══ LISTED RECORDS
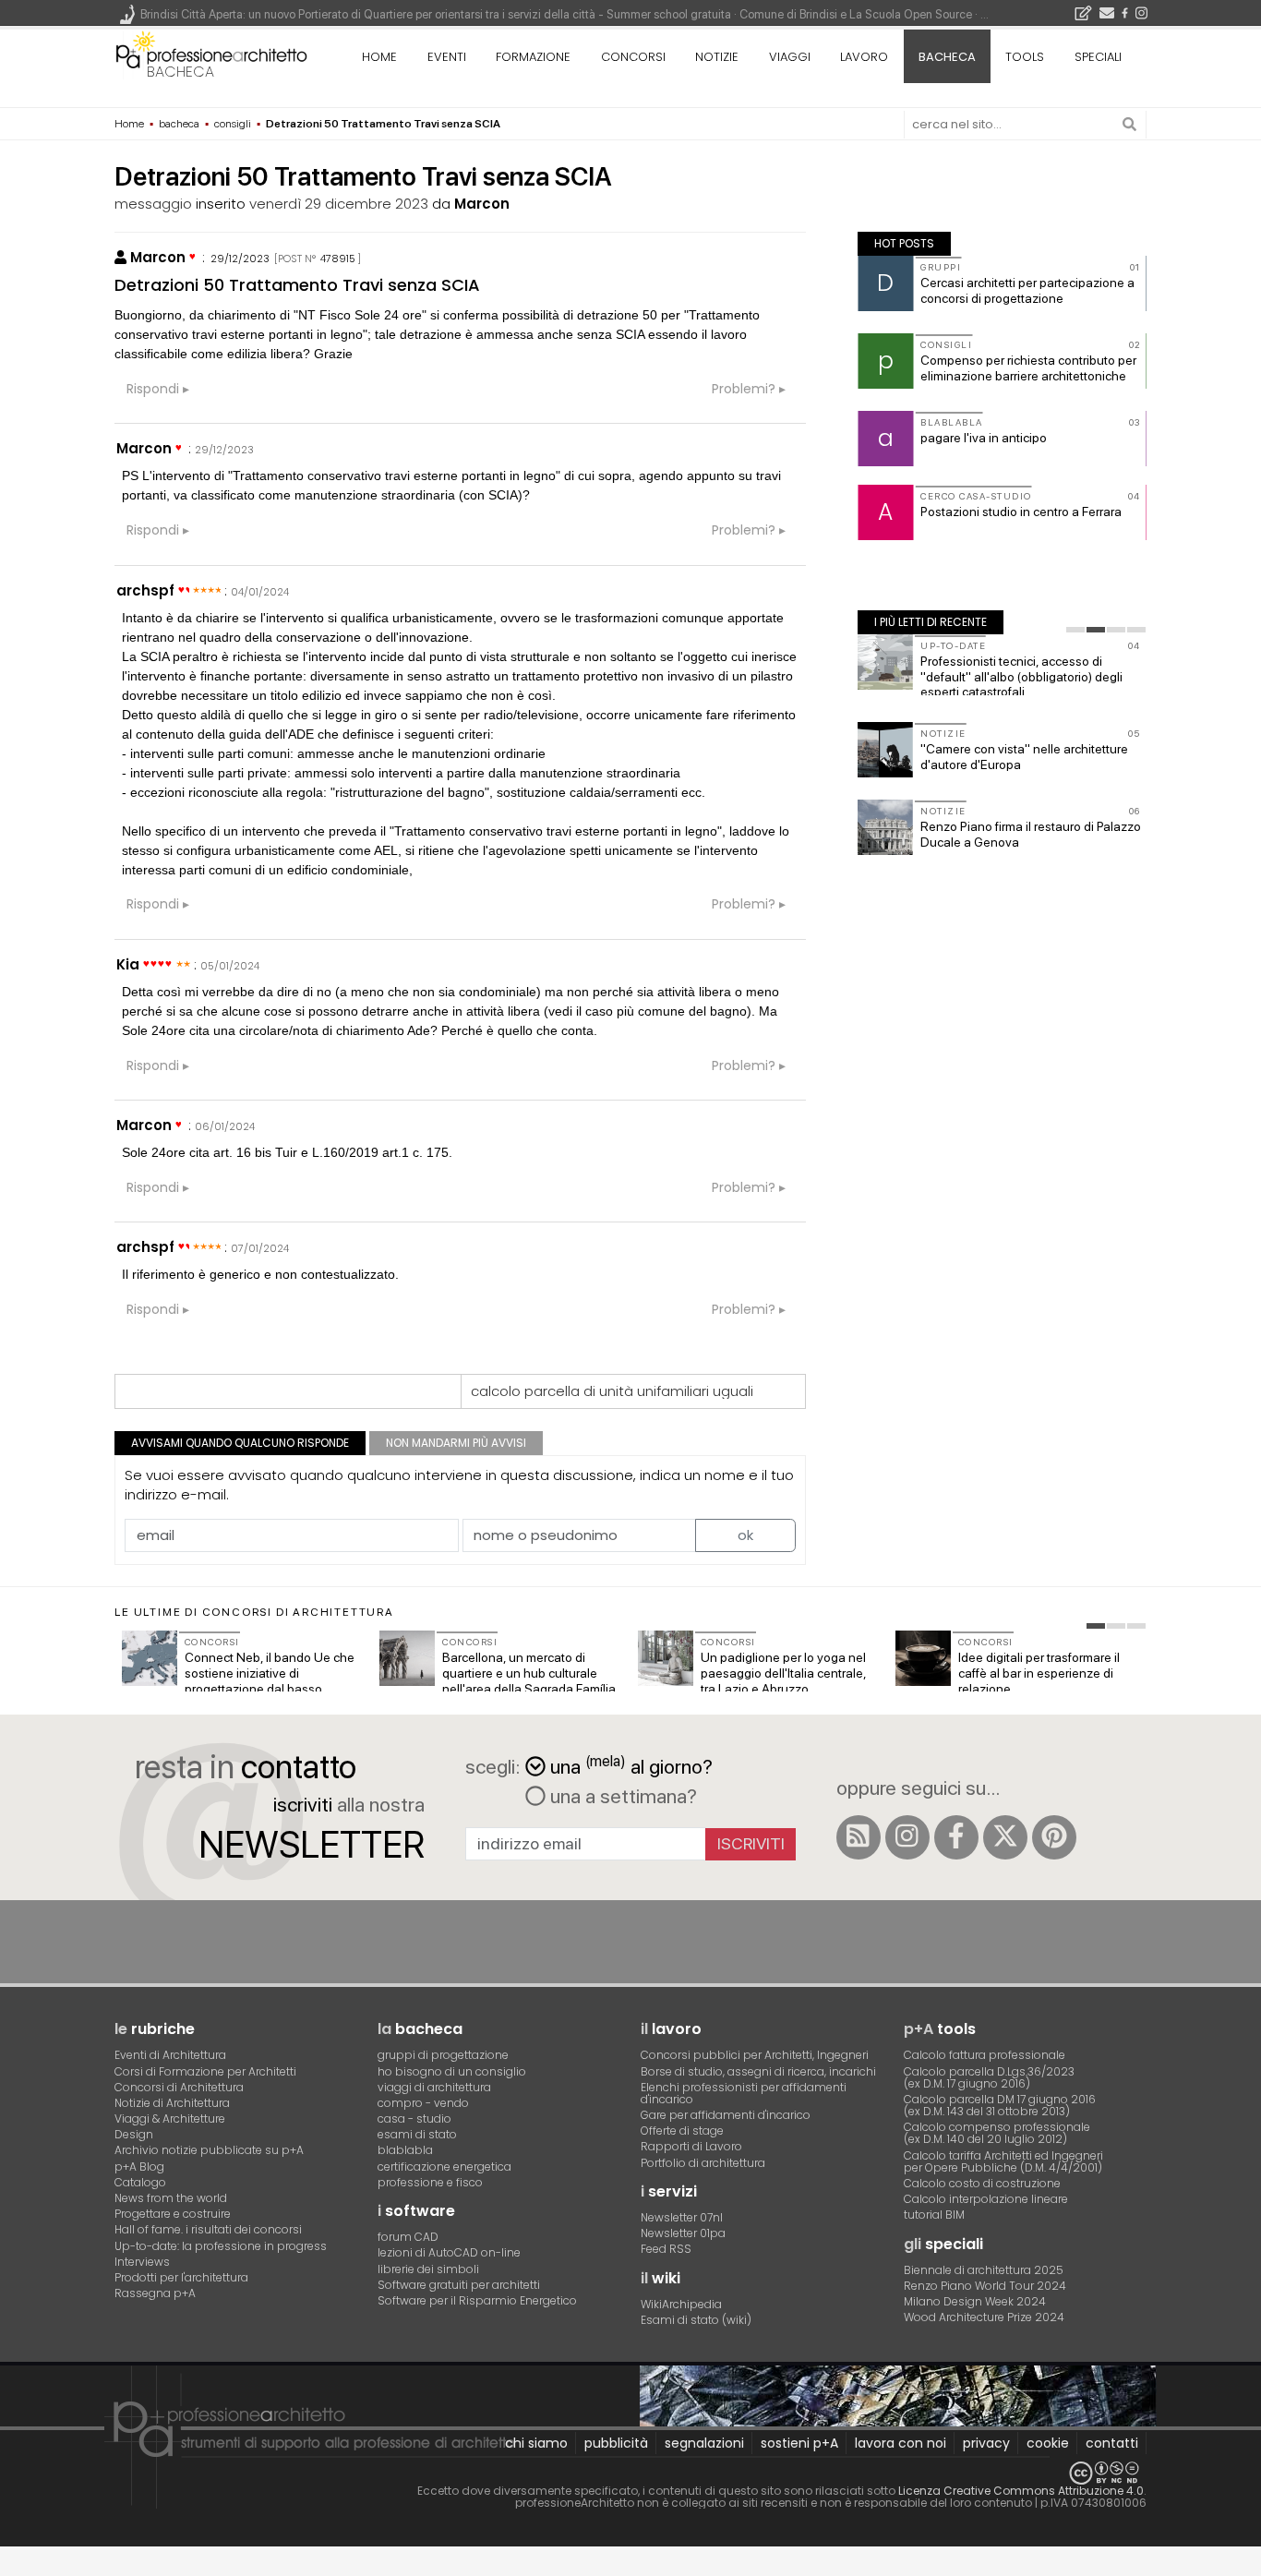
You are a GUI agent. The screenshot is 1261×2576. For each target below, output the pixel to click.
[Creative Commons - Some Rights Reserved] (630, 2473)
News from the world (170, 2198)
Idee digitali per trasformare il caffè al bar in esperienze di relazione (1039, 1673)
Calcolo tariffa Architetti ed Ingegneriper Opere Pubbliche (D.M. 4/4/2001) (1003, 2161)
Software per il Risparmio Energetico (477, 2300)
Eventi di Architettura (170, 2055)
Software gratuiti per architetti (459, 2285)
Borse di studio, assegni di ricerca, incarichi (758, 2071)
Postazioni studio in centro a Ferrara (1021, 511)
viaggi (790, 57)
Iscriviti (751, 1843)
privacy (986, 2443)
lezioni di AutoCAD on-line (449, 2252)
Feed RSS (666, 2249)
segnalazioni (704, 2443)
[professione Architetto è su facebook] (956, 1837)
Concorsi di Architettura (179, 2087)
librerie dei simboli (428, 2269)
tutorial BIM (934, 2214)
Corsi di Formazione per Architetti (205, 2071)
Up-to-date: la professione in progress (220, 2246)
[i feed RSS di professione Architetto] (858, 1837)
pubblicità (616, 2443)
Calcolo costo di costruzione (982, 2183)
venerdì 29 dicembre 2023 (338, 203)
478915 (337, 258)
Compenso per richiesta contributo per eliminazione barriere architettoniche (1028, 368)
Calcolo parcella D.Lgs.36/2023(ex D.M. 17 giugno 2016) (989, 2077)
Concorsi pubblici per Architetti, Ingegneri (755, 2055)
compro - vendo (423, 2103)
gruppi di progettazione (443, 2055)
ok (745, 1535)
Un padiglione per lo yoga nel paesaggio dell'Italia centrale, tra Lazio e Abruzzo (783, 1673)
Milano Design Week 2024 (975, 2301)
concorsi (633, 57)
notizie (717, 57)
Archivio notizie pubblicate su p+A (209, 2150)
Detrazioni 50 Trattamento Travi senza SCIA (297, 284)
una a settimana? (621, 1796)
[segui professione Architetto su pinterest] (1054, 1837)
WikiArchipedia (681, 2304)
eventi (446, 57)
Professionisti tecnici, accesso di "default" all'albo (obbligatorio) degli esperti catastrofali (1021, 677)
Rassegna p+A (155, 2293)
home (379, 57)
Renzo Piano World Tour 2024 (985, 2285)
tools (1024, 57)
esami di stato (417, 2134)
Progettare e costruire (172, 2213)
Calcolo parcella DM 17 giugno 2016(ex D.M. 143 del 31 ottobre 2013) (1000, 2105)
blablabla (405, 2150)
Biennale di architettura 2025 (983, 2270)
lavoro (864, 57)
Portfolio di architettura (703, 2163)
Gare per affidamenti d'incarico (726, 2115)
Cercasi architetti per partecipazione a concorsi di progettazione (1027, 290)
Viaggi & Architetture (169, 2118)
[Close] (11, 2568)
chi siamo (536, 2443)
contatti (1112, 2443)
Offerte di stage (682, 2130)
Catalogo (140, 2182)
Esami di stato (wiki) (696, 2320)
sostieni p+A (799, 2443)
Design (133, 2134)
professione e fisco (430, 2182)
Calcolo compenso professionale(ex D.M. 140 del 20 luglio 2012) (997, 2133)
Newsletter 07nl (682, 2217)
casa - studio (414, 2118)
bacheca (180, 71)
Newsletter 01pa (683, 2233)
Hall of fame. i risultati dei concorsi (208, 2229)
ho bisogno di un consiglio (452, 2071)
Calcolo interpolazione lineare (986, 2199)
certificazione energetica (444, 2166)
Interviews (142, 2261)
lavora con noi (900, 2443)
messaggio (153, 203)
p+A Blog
════
══ LISTED RECORDS
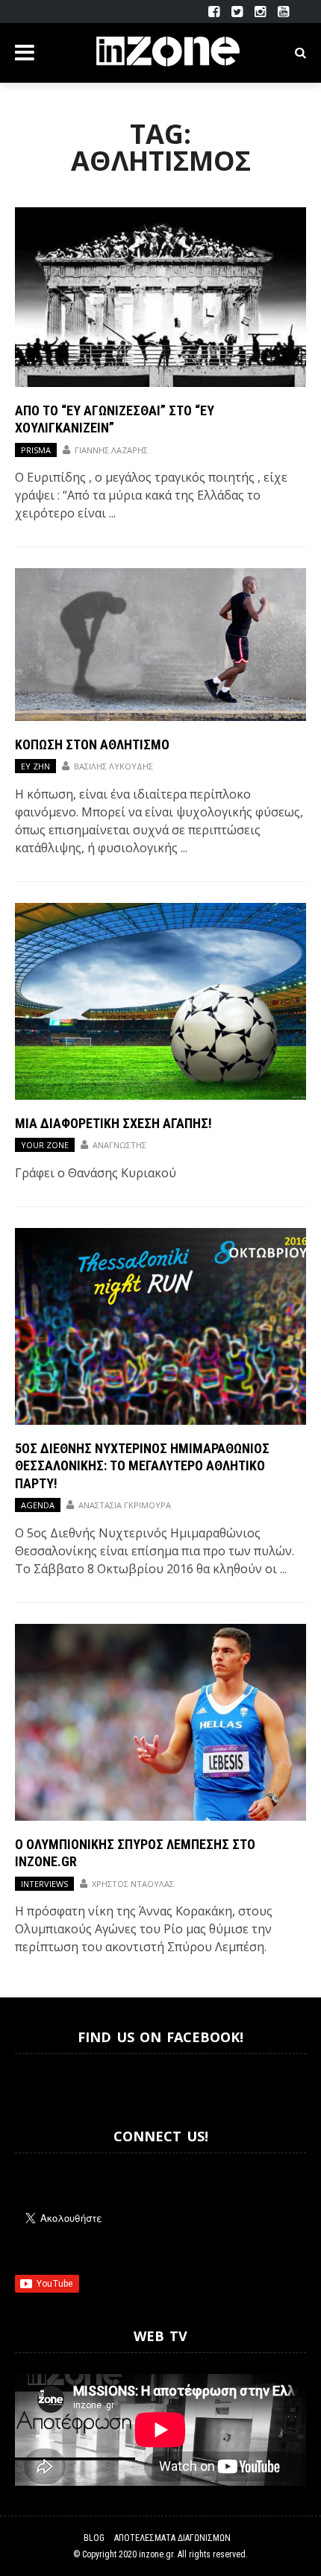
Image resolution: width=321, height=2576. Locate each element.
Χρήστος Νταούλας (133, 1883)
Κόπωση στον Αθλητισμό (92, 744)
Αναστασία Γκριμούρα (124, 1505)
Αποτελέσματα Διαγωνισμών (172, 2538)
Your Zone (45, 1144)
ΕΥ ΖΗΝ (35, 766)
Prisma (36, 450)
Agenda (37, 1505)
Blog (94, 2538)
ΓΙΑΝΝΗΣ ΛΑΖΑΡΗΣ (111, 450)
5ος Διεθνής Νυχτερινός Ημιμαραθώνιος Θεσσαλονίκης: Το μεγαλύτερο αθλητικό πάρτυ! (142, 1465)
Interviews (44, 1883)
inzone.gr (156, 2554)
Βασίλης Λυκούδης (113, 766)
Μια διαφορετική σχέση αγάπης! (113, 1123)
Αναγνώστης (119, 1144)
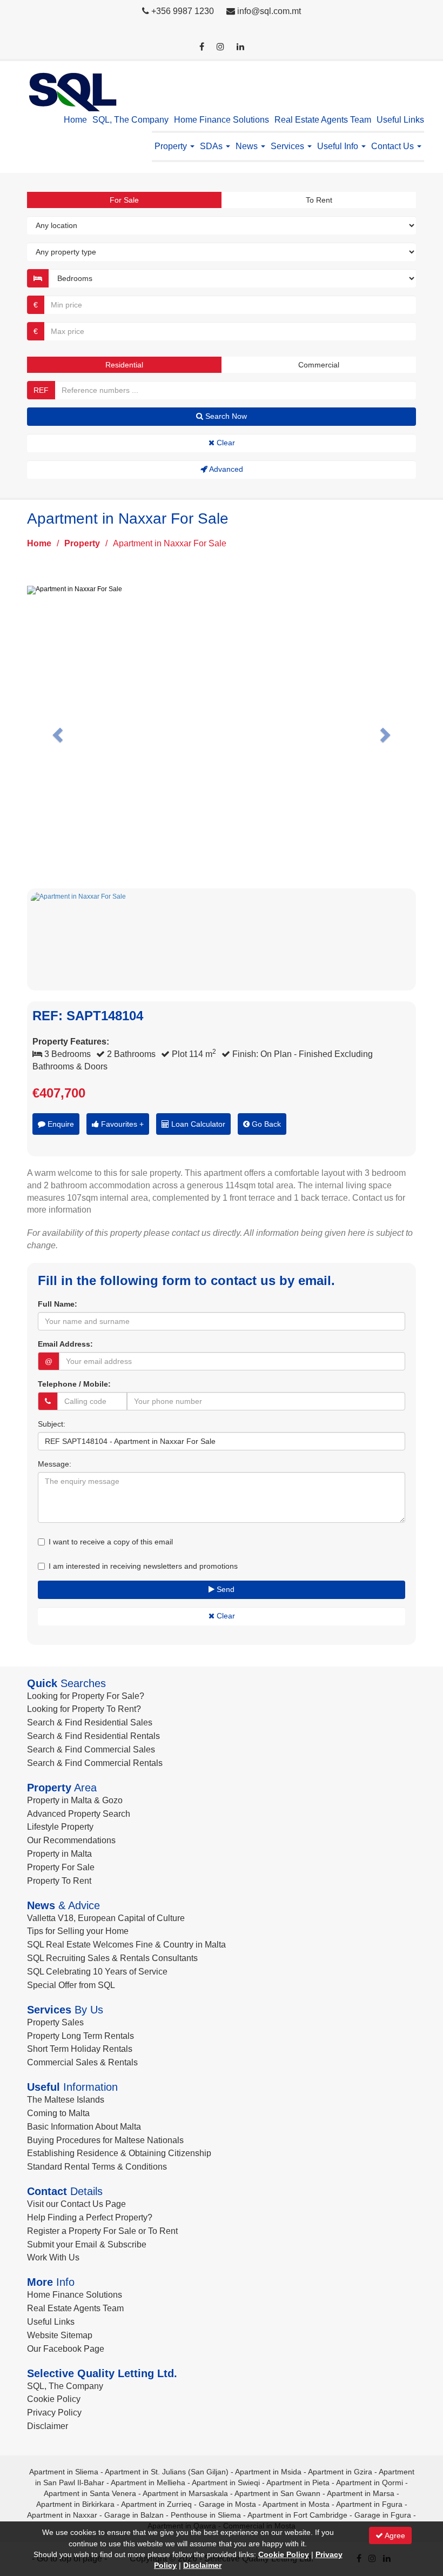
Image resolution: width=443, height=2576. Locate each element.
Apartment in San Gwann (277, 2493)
════
• YOUR OBJECTIVE:
A complete answer reproduces every line of the records in which the word "giugno" occurs.

• TASK SOLUTION:
Calcolo parcella D.Lgs.36/2023(ex D.M. 17 giugno 2016) (989, 2077)
Calcolo parcella DM 17 giugno 2016(ex D.M. 143 del 31 ottobre 2013) (1000, 2105)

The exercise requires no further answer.